- **TEXT UNDER STUDY**:
The magic is you

Reflections on “church attendance”


Some articles on this blog are pretty much inside baseball—by Harbor, for Harbor, about Harbor. Others are for a broader audience, anyone interested in some combination of faith, theology, social justice, and the Marvel Cinematic Universe. I only bring this up to say that I’m not sure which one this is; it’s about Harbor, but I think it might have some relevant thoughts for anyone in a church or other community-building context.

One of the moral North Stars of Harbor has been to do no harm. Many of us have been involved in toxic or dehumanizing religious spaces, and we want this new thing to be different. So we have abandoned plenty of practices (from “tithing” to sermons) and tried to discern better ways to accomplish what needs to be accomplished in and for our community.

Especially important for me has been the shift—articulated really well in a blog post by one of our pastors, Dottie—to abandon any pressure on attendance. We will not manipulate, coerce, wheedle, cajole, or coax people to come to our weekly Thursday Zoom gatherings. There are plenty of reasons for this commitment (one being, as Dottie noted, that freedom brings healing). Each person should have the agency and responsibility to chart their own course; each person at Harbor know what is best for their soul more than I or the other pastors do.

I mentioned this shift has been significant for me personally. That’s because, sadly, I did not know how much I pressured people in my previous church jobs until I stopped doing it here. So not only has the pressure-free atmosphere created freedom for participants, it has freed me as a pastor from being trapped in unhealthy patterns of leadership.

- **TASK OBJECTIVE**: Continue the essay on church attendance at Harbor, picking up after its last paragraph.

- **DATASET**:
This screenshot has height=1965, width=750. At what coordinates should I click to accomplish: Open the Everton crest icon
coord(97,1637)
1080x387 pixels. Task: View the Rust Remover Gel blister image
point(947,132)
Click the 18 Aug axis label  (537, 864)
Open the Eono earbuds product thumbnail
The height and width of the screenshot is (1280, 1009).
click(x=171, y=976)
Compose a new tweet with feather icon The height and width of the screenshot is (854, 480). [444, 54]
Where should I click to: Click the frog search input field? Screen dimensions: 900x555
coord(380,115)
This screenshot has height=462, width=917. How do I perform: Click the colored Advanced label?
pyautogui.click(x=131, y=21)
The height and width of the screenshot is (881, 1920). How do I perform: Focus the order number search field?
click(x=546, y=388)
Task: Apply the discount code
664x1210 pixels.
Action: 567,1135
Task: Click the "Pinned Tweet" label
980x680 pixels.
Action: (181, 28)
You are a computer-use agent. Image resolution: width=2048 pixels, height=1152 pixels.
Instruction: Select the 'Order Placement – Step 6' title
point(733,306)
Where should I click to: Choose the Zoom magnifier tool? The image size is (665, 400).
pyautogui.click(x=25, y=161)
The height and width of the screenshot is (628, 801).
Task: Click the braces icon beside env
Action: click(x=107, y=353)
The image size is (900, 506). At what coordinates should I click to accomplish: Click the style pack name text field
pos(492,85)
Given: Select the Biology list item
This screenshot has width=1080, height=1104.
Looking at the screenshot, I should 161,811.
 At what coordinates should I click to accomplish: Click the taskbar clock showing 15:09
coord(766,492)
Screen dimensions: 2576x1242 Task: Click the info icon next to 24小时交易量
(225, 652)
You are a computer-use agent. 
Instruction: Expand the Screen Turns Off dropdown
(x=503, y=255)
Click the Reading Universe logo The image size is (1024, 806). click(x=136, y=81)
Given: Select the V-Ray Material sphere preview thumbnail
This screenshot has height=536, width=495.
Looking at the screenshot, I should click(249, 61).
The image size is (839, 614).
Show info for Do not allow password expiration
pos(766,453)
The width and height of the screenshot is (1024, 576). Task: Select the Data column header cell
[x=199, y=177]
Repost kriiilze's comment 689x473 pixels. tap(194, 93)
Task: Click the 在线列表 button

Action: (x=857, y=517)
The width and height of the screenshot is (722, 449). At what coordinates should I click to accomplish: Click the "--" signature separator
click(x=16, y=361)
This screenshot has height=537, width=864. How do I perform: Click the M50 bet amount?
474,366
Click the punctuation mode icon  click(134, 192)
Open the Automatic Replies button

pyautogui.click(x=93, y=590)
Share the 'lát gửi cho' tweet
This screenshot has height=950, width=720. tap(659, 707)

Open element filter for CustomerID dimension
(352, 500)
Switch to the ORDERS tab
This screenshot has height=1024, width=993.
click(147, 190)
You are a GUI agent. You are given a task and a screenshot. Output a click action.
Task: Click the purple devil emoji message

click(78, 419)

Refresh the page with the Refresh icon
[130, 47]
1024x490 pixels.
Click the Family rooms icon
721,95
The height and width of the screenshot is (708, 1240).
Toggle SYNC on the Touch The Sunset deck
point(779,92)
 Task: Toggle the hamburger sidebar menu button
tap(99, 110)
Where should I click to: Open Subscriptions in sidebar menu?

- **ANSWER BELOW**:
I’m also realizing that I enter Harbor each week not just as a facilitator or pastor, but as a human being who loves the other human beings in the group. This is good, but it means I carry my own human limitations onto Zoom with me. I notice the faces who are there and I notice the faces who are not. I celebrate that for many of the faces who are not there they are leaning into the freedom of our church community. There are so many good and life-giving reasons for someone not to attend one of our gatherings: having dinner with a partner, going to a kid’s sporting event, participating in local advocacy work. Or, honestly, just noticing that the Thursday gatherings aren’t one’s favorite part of Harbor. 

There are more ways to experience our community outside of these calls: a weekly brunch hangout, the Circle social media network, and an array of fun activity groups. As people dive more into these opportunities, their overall bandwidth is affected.

Decisions have consequences

And so, we celebrate this culture of freedom and the healing it brings. We will continue to commit ourselves to cultivating a pressure-free environment. Frankly, we recommend other faith communities do the same.

Yet, now that we have had some time to sit with and process this way of being together, it seems right to acknowledge that every decision has consequences. What are the consequences of trying really hard not to pressure anyone to come to our gatherings? I think the most straightforward results are healthier participants and fewer faces on our Zoom screens.

And this is worth it! But it feels like somewhere, sometime (and it’s looking like that is here and now) we should say that our gatherings are better when more Harboristas are there. It’s just true. Our gatherings are magical as far as I’m concerned. Every week. But the magic isn’t the pastors’ content or the icebreaker questions. It’s the presence, wisdom, grace, and love of the people on the call. Of you. The magic is you.

What I’m trying to say is, if you’re reading this and you’re part of Harbor, we love it when you’re with us.

(I hate to end on a note of unresolved tension but…)

I hope that last sentence wasn’t at all triggering. I know it might be simply because it sounds sort of like “We’d love to see you on a Sunday morning,” one of the textbook maneuvers from the evangelical playbook.

I don’t know how to resolve this tension! We will not pressure you to come on Thursdays. You know what’s best for how often to participate. Yet, for the record (but not for the pressure), we love to see your face and hear your voice.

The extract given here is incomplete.